There are a lot of really nice VHF radios, but perhaps more than I need for my uses.

Jonny

PS I'm actually going to be on the staff at a large yacht club and I presume they will have VHF radios to use for safety purposes if I want one (or each boat will have one in it or allocated to it).


----------



## Dodge (Oct 12, 2005)

Rowingboatlights said:


> I would be in a RHIB or on the bank on a bike and I would be communicating with the coxswain and crew of a rowing boat (via the internal 'cox-box' speaker system). Limited range of up to 2km would be fine.


Jonny up here the local ASR group are using handheld UHF when they have a party onshore off the rescue boat, and confident it would suit your purposes, as depending on location the shore party can often contact the base as well as the rescue boat.
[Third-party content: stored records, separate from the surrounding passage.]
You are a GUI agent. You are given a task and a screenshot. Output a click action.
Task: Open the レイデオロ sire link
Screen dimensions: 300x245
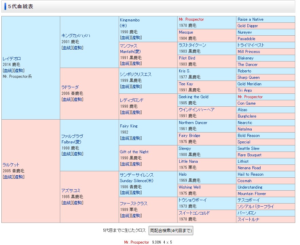point(12,58)
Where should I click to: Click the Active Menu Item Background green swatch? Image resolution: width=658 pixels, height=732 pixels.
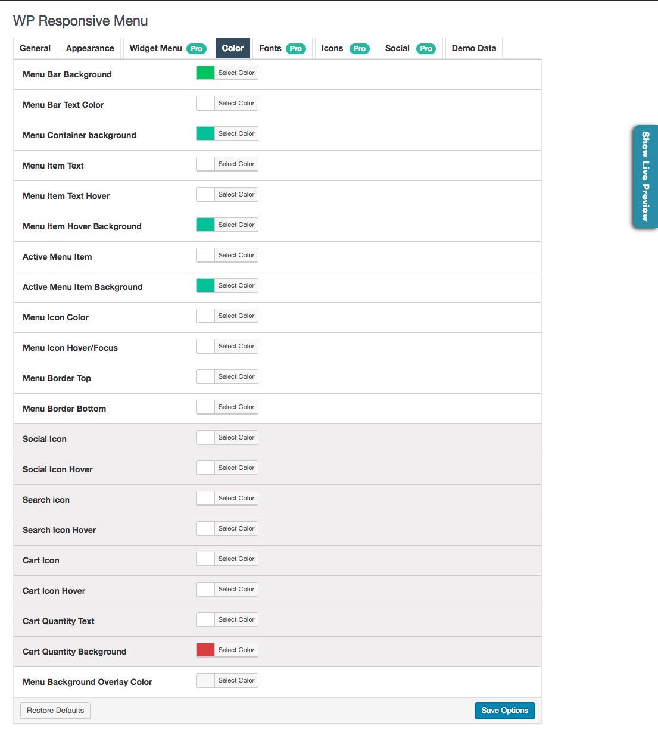coord(205,285)
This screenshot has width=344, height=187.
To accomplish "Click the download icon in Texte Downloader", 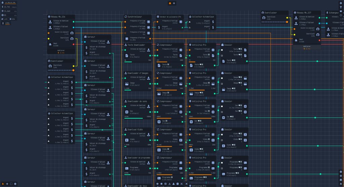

All major work though is of course VHF


----------



## Azza (Dec 25, 2006)

Good topic, it answers a quetion I've had for a while.
A couple of mates are also keen to do a trip of a couple of nights across the north coast of Kangaroo Island, but I don't want to think about doing it without a radio!


----------



## spooled1 (Sep 16, 2005)

Waterproofing is a manufacturers excuse to add 500% to the purchase price.

Embrace the dry bag as a dodgy homemade solution that works.

If it falls overboard, its gone.


----------



## Phoenix (Jan 12, 2006)

That may be Spooled, but there are a few radios that will also float. I personally keep my radio in a special pouch on my PFD - I still have ful access to all controls and the mike is a PTT on my shoulder strap, a bit like a police mans/womans/ persons ....


----------